Lucknow, June 7: Akhilesh Yadav, the 43-year-old Uttar Pradesh Chief Minister, has weathered many a crisis on the family and political fronts in the last four years. But the Mathura carnage that claimed 29 lives could hurt him the most in the run-up to assembly polls in the state early next year.
The Mathura violence last week, even Yadav's most ardent admirers admit in private, has "brought to his doorstep the biggest challenge" to his four-year-old rule.
"From other small things to Muzaffarnagar riots, Bhaiyya-ji (as he is known) has faced a lot, but Mathura seems to be the deepest wound of all," a close aide told IANS, speaking on condition of anonymity.
Pointing to the many developmental works and projects being done in the state, he rued that all has been undone by the violence at Mathura's Jawaharbagh Park last week in which two police bravehearts too died. While Akhilesh was unusually quick to admit the gaping holes in the state's intelligence set-up, which first let him down in Muzaffarnagar and now in Mathura, the damage seem to has been done.
Law and order in Uttar Pradesh has always made the headlines for all the wrong reasons but senior police officers have not only defended the incidents that have rocked the Samajwadi Party (SP) boat ever since it took office in March 2012, but have also spoken out openly of many "path-breaking and trend-setter projects like the Dial-100 being rolled out under Akhilesh Yadav.
The barbaric attack on its men and their deaths, however seem to have shaken the police force completely and irreversibly. In what were earlier murmurs, police officers are now openly talking about how they are paying with their lives while people like Ram Briksha Yadav, the leader of the cult that killed the policemen, were counting "political brownies" by sheltering such blatantly anti-social elements.
And so, it is not surpring that Akhilesh has been trolled on social networking sites like never before, with people of the state and even elsewhere trashing Yadav junior for the "breakdown of law and order in the state".
The palpable anger in the force can be gauged by the emotional outburst of a serving police officer who narrated his bond with the late Mathura Superintendent of Police Mukul Dwivedi and ended up by stating: "Bye Mukul, don't meet me ever again and one last thing, never be born in place like this ever."
The state government's spin doctors concede that "Mathura was an open wound which will bleed much beyond the assembly polls".
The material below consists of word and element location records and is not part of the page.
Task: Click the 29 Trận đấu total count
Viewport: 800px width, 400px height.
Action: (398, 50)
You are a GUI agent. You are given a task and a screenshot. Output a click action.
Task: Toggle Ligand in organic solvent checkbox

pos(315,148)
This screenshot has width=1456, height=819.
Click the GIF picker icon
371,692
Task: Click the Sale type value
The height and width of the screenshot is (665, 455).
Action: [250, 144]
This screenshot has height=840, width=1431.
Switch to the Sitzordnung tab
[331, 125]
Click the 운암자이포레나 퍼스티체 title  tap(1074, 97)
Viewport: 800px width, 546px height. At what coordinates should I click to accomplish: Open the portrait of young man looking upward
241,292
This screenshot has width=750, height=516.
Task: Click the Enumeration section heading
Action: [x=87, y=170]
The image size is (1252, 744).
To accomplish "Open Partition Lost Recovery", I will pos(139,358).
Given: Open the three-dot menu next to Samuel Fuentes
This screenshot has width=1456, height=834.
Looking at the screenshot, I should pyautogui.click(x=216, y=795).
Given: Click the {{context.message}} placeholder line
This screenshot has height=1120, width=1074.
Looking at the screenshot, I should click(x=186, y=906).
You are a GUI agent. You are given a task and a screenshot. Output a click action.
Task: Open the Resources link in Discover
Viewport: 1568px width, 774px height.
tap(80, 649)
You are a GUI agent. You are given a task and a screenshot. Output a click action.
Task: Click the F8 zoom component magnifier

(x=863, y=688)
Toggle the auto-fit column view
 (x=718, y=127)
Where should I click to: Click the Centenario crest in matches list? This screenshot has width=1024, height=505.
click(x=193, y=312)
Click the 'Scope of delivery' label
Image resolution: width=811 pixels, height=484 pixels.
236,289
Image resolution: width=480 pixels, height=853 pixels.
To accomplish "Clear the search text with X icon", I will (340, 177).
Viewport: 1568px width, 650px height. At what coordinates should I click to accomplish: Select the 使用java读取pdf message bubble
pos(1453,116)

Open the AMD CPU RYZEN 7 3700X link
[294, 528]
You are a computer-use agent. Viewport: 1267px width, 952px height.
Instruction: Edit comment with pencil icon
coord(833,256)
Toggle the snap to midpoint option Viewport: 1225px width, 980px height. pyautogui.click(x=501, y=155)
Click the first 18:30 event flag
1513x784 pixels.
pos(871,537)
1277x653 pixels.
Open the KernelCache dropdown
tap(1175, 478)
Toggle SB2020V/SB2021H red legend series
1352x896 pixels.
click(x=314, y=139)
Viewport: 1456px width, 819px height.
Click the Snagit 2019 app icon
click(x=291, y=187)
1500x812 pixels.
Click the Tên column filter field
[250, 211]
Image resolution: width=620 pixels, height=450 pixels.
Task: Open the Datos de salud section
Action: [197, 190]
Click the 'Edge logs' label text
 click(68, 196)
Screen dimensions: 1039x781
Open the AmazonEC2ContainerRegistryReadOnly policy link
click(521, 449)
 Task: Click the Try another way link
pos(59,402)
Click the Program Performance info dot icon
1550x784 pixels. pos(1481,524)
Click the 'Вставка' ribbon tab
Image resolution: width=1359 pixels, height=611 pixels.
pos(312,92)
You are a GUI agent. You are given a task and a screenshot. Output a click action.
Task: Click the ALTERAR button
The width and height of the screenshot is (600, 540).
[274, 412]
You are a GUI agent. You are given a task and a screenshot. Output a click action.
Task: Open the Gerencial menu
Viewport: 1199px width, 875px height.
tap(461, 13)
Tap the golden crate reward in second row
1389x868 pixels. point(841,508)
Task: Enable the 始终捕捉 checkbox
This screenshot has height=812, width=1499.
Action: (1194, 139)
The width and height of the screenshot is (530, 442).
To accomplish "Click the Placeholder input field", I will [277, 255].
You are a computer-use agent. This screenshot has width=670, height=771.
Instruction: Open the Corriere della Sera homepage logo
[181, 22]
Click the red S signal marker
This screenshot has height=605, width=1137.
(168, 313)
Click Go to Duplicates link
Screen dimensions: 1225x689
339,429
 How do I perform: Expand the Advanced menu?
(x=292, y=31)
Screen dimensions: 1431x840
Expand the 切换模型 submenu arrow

"The perception of 'jungle raj' in the state has got more credence and such talk is no longer about political allegations of the opposition. The world over has seen on television how and what happened," a worried officer told IANS.
The morale of both the police and the ruling party's cadre is at an ebb and even while optimists publicly vouch for the 'netagiri' of Akhilesh and say that "this too shall pass", in private they are candid enough to admit that "Mathura ki laptein, siyaasi taur par khatarnaak hain (The flames from Mathura are ominous for the state government)."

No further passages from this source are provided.